Use KDDI Cloud Inventory
to lighten update traffic load on your network
Reducing Windows 10 update network load with KDDI Cloud Inventory*1
1Control Windows 10’s deferred updates setting to spread out update timing
Windows 10 includes a setting to defer the application of updates*2. Even after a Windows update program has been released, for the period specified in this setting, updates will not be automatically applied.
Windows 10 update-caused network load stems from all computers within a company applying their updates on the same day. Using deferred updates, update times can be set per device, allowing you to spread out network load over time.
However, setting deferred updates one-by-one on all machines is a time-consuming process. By using “KDDI Cloud Inventory”, you can divide managed machines into groups, and remotely set deferred updates by group, allowing you to reduce network load without inconveniencing your network administrators.
Manually changing the update deferral setting on all your organization’s machines is a time-consuming process, but with KDDI Cloud Inventory you can set groups of them all at once!
- *1 What is KDDI Cloud Inventory? : A SaaS-style cloud service that provides security management, asset management, unauthorized device detection, and more. See details here.
- *2 Setting available in Windows Pro or higher.
2Windows updates from within your local network
One cause of the network traffic that results from Windows 10 updates is said to be the concentration of ingoing and outgoing Internet traffic to limited points of access in corporate intranets. For security, access to the Internet is limited and local breakouts are forbidden, leading to a concentration of network traffic.
Windows update traffic also gets concentrated at these specific access points, causing a large traffic load. This means that even if WSUS isn’t used, distributing Windows updates from within the corporate network can greatly reduce network load.

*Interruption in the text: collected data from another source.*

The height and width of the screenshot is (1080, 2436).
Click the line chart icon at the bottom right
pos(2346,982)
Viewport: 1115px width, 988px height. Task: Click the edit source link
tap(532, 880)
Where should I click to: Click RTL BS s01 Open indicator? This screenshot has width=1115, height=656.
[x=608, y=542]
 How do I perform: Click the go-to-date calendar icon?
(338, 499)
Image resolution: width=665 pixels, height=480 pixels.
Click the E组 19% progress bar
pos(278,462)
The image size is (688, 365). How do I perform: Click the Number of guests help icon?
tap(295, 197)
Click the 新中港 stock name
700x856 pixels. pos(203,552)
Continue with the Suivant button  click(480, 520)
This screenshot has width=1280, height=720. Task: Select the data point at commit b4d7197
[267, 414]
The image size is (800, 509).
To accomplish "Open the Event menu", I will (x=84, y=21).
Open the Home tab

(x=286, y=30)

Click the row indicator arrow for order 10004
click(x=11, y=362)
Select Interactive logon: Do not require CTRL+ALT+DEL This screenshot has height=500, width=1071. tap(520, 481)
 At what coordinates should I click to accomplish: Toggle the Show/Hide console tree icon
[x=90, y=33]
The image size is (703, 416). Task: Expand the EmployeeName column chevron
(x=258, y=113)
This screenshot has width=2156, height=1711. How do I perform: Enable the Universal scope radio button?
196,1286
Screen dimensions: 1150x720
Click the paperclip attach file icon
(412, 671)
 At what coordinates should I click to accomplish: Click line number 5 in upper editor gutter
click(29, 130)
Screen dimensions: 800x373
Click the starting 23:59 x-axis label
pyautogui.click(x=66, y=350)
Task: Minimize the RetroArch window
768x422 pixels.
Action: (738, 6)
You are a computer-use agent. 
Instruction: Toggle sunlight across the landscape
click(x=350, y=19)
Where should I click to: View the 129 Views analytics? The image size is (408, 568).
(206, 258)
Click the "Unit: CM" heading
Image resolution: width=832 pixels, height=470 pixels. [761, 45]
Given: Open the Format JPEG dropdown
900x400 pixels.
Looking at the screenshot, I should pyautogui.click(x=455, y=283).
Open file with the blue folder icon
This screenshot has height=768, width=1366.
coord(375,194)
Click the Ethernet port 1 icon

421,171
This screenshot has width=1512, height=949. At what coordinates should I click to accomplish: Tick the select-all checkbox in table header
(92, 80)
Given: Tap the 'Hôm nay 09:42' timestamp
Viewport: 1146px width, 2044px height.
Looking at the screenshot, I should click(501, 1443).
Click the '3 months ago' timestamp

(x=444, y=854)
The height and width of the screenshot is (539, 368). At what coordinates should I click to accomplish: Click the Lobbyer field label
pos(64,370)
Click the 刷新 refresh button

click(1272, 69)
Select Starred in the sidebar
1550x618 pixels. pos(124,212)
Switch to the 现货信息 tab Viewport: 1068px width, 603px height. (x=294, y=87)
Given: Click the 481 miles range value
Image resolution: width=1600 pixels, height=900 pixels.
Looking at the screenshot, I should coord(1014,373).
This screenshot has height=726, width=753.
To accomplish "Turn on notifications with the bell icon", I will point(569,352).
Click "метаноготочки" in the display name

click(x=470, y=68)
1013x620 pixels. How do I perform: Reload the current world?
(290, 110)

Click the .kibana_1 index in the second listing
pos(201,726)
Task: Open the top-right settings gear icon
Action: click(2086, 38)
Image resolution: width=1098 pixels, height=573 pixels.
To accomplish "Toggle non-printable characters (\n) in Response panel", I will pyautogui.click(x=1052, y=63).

KDDI Cloud Inventory provides the ability to apply security patches or distribute other specified files from a file server within an intranet to client machines. By using this distribution feature, traffic congestion on the Internet connection can be avoided, allowing a smooth update process.
- * This feature is available for any version of Windows, not just Windows 10.
Furthermore, after distribution of update files, you can check the update status of clients with a glance at the administrative console, allowing you to easily confirm whether updates were applied.
The managed hardware list also shows easily checking OS versions and build versions.
As we have described here, through two different methods, KDDI Cloud Inventory enables controlling Windows 10 updates in environments without WSUS and reducing network load. If you are troubled over how to manage Windows 10 updates for your overseas or small-scale branches, why not give KDDI Cloud Inventory a try?
Apply here for a 30-day free trial
Take this opportunity to use the free trial to experience security management with KCI!
Appendix What is Windows 10 IoT?
Windows 10 IoT is a special kind of Windows used for digital signage, bank ATMs, and other such devices.
Windows 10 IoT comes in 2 editions: “Windows 10 IoT Enterprise”, based on the PC-oriented Windows 10, and “Windows 10 IoT Core”, which can be installed on compact devices like the Raspberry Pi. However, they are not on the general market, and so can’t be bought at a regular store.
Regular Windows 10 has one large upgrade per half-year, but as Windows 10 IoT has strengthened security for its IoT role, it only receives security updates. Additionally, the OS has a long-term warranty of 10 years, allowing more peace-of-mind than the 3 years provided by the same-purpose Android OS. Additionally Windows 10 IoT Enterprise is equipped with “lockdown” features that can prevent modifications to files, the registry, or keyboard use.
With IoT devices coming closer to carrying software the same as that found in PCs, Windows might be around you in places you never noticed.